Python License Build Status Dependencies

A step-by-step tutorial exploring the Model Context Protocol (MCP). This repository serves as a structured learning guide for AI/ML practitioners, consultants, and developers interested in practical MCP implementation.

Notebook demo


📌 Overview

This repository covers: ✔️ Setting up a Python virtual environment for isolated development.
✔️ Installing required dependencies using pip install -r requirements.txt.
✔️ Understanding MCP concepts with practical code examples.
✔️ Running Jupyter Notebooks for interactive experimentation.


🛠️ Getting Started

1️⃣ Clone the Repository

git clone https://github.com/itprodirect/Model-Context-Protocol-101.git
cd Model-Context-Protocol-101
Time Saver: Having the repo locally lets independent insurance agents run examples without repeated downloads.

2️⃣ Create a Virtual Environment

python -m venv venv
# On Mac/Linux
source venv/bin/activate
# On Windows
venv\Scripts\activate
Time Saver: Isolating dependencies avoids conflicts so independent agents spend less time troubleshooting setups.

3️⃣ Install Dependencies

pip install -r requirements.txt

This installs both third-party libraries and the local mcp101 package, so the CLI and utilities can be imported from anywhere in the project.

Time Saver: A single command installs everything needed so independent agents can start experimenting right away.

4️⃣ Run Jupyter Notebook

jupyter notebook notebooks/Model-Context-Protocol-101.ipynb
Time Saver: Interactive notebooks showcase MCP features without extra scripting, letting independent agents focus on results.

5️⃣ Run Tests

pytest
Time Saver: Quick tests confirm everything works so independent agents can iterate confidently.

🔑 Key Features

  • 🚀 MCP Server Setup: Learn how to initialize and expand an MCP tool.
  • 🔧 Function Expansion: Add custom tools and test them interactively.
  • 📂 CSV File Handling: Automate CSV file reading and data extraction.
  • 🎯 Practical Exercises: Hands-on coding exercises for better understanding.

🌟 Real-world Use Cases

Here are quick examples of how an independent insurance agent might apply MCP:

  • Automated Quotes – load policy data from a CSV and generate quotes in seconds.
  • Lead Tracking – triage new leads automatically using simple prompts.
  • Commission Insights – compute profits and commissions with a single command.

To explore these datasets yourself, open the notebook notebooks/Model-Context-Protocol-101.ipynb.
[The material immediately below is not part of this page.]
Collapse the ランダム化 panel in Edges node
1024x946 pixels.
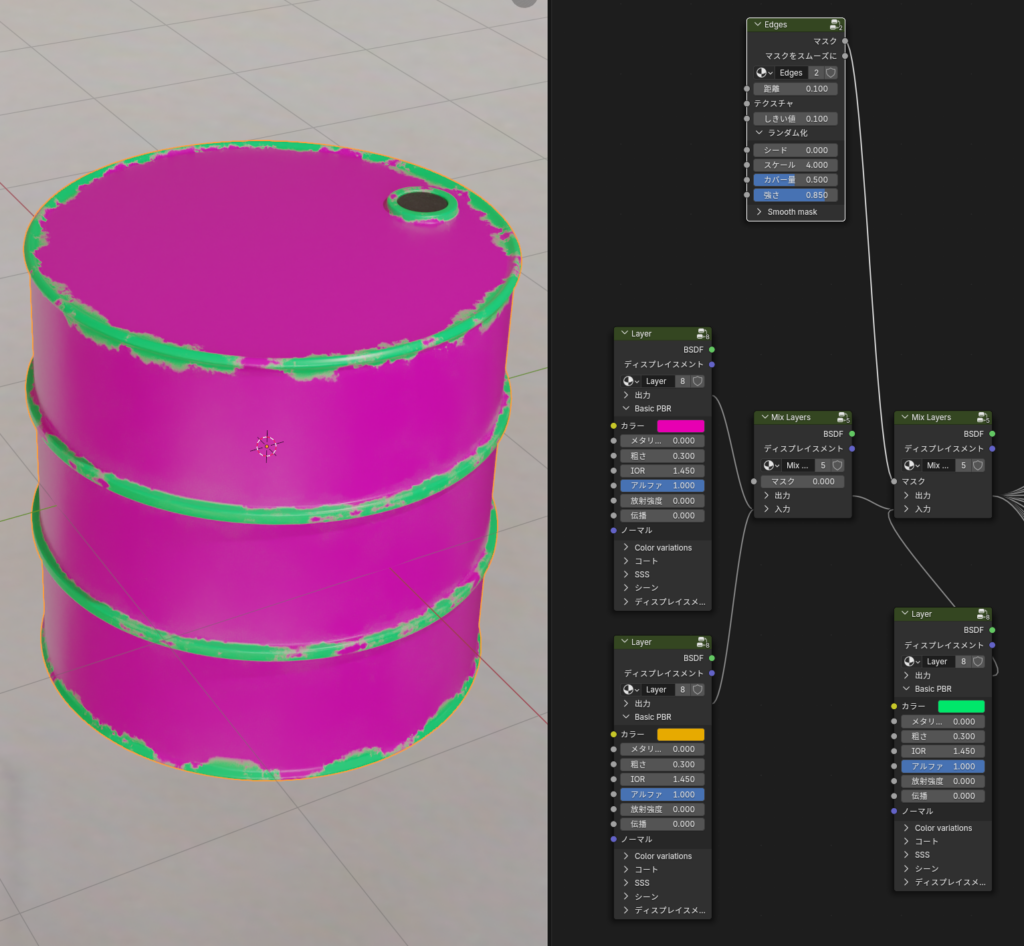point(759,132)
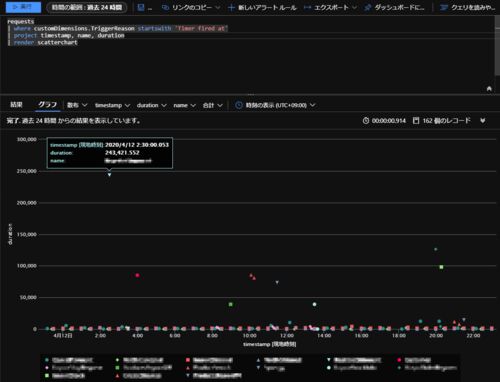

It demonstrates how to load data/insurance_sales.csv and calculate totals. Commission screenshot You can also inspect the CSV quickly from the command line:

python - <<'EOF'
import pandas as pd
df = pd.read_csv('data/insurance_sales.csv')
print(df.head())
EOF

Architecture overview


📖 Usage Guide

This tutorial walks through how to: ✅ Initialize the MCP Server
Test MCP tools locally
Expand MCP with custom functions
Read and process CSV files
Deploy and use MCP tools efficiently

🔄 Workflow

Use the command-line interface to run common tasks directly from the terminal.

# Calculate profit from revenue and cost
mcp101-cli profit 1000 600

# Total commission from the sample dataset
mcp101-cli commission data/insurance_sales.csv

📂 Project Structure

Model-Context-Protocol-101/
├── src/                # Python utilities
├── notebooks/          # Jupyter notebooks
├── data/               # Sample datasets
├── docs/img/           # Diagrams and screenshots
├── tests/              # Unit tests
├── README.md           # Documentation
├── requirements.txt    # Dependencies
├── LICENSE             # Project License
└── AGENTS.md           # Contribution guide

📚 Glossary

Term Meaning
MCP Model Context Protocol, our tooling API
Lead Potential client for an insurance policy
Premium Amount a customer pays for coverage

📝 License

This project is licensed under the MIT License.


🤝 Contributing

Contributions are welcome! Feel free to fork the repo, submit pull requests, or suggest improvements.


📬 Contact

For questions or collaborations, connect with me on LinkedIn or open an Issue in this repository.


❓ Common Issues

Virtual environment won't activate Make sure you run python -m venv venv and then activate it with source venv/bin/activate on Mac/Linux or venv\Scripts\activate on Windows. Verify Python 3.10+ is installed.

Missing packages Run pip install -r requirements.txt from the project root while your virtual environment is active. This installs all dependencies, including Jupyter.

Notebook won't launch Activate your virtual environment and run jupyter notebook notebooks/Model-Context-Protocol-101.ipynb. If the command is not found, install Jupyter using pip install jupyter.


🔥 This README is designed for clarity, readability, and ease of navigation! 🚀